I motori si spengono, le serrande si abbassano, i camion delle scuderie ripartono verso le rispettive destinazioni. Un'altra domenica di motori va in archivio, con l'adrenalina che lascia nella mente immagini frenetiche e convulse, fatte di sorpassi, incidenti, strategie, emozioni. Il silenzio che cala inesorabilmente sulle piste viene accompagnato dal buio della notte, illuminato solo da qualche stella che oggi brilla in maniera più intensa delle altre.

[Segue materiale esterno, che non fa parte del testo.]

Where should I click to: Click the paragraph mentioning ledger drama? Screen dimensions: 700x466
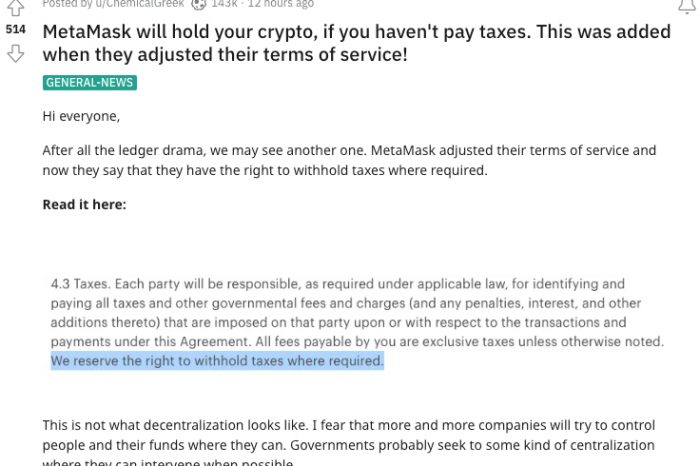coord(349,160)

Perchè parlando di 1° Maggio la mente non può che tornare indietro di ventidue anni, a quel maledetto week-end di Imola che ci ha portato via per sempre Ayrton Senna e Roland Ratzenberger. Da allora, tante cose sono cambiate, ma anche molte altre sono rimaste pressoché identiche: come il rito domenicale, che ogni fine settimana vede i piloti sfidarsi in pista, i cronisti commentare quanto accade e i tifosi assiepati sulle tribune. Tutti, semplicemente, accomunati da una sola parola: passione. L’amore per le corse, il fascino della velocità, l’ebbrezza della sfida: sensazioni che erano proprie anche di Ayrton e Roland, capaci di condurli dalle piste di kart al principale palcoscenico mondiale, quello della Formula 1.

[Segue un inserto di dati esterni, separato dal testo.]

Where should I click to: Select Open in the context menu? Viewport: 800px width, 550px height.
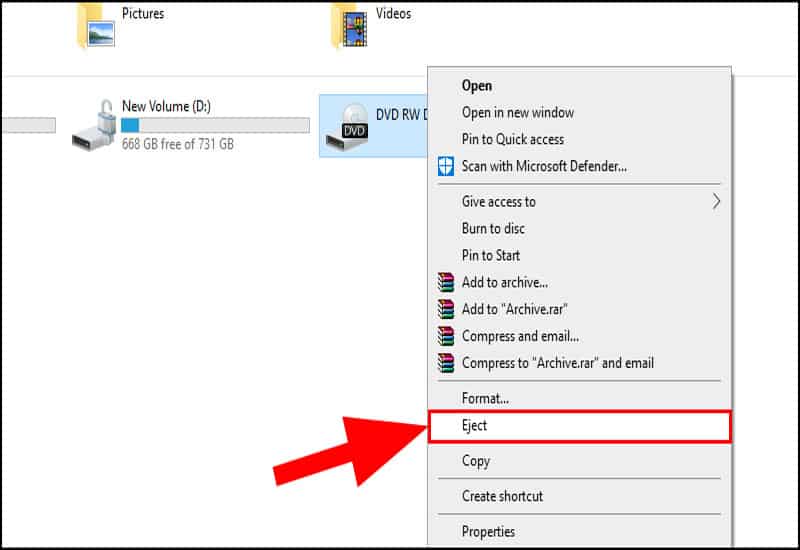pos(477,86)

Oggi, più che mai, appare opportuno ricordarli come se fossero una cosa sola, seppur separati da mille differenze: il campione affermato e il rookie alla prima esperienza, la star famosa in tutto il mondo ed il giovane sconosciuto, il pilota più veloce e rispettato ed il meno esperto del lotto. Accomunati da un tragico destino, una fine drammatica, che li ha visti andarsene in mondovisione, davanti ad un pubblico ancora incredulo, angosciato, attonito.

Ventidue anni durante i quali il ricordo non si è affievolito, anzi è servito per tenere viva in tutti noi la necessità di non dimenticare, per continuare ad andare avanti anche nel loro ricordo. Così diversi, così distanti, ma cosi uguali: perchè in fondo siamo tutti un’unica grande famiglia, riunita in un enorme rito colletivo che ne celebra la memoria ed il ricordo di anno in anno. Nella speranza e nell’auspicio che il Paradiso delle corse abbia esaurito, una volta per tutte, i propri conti col destino.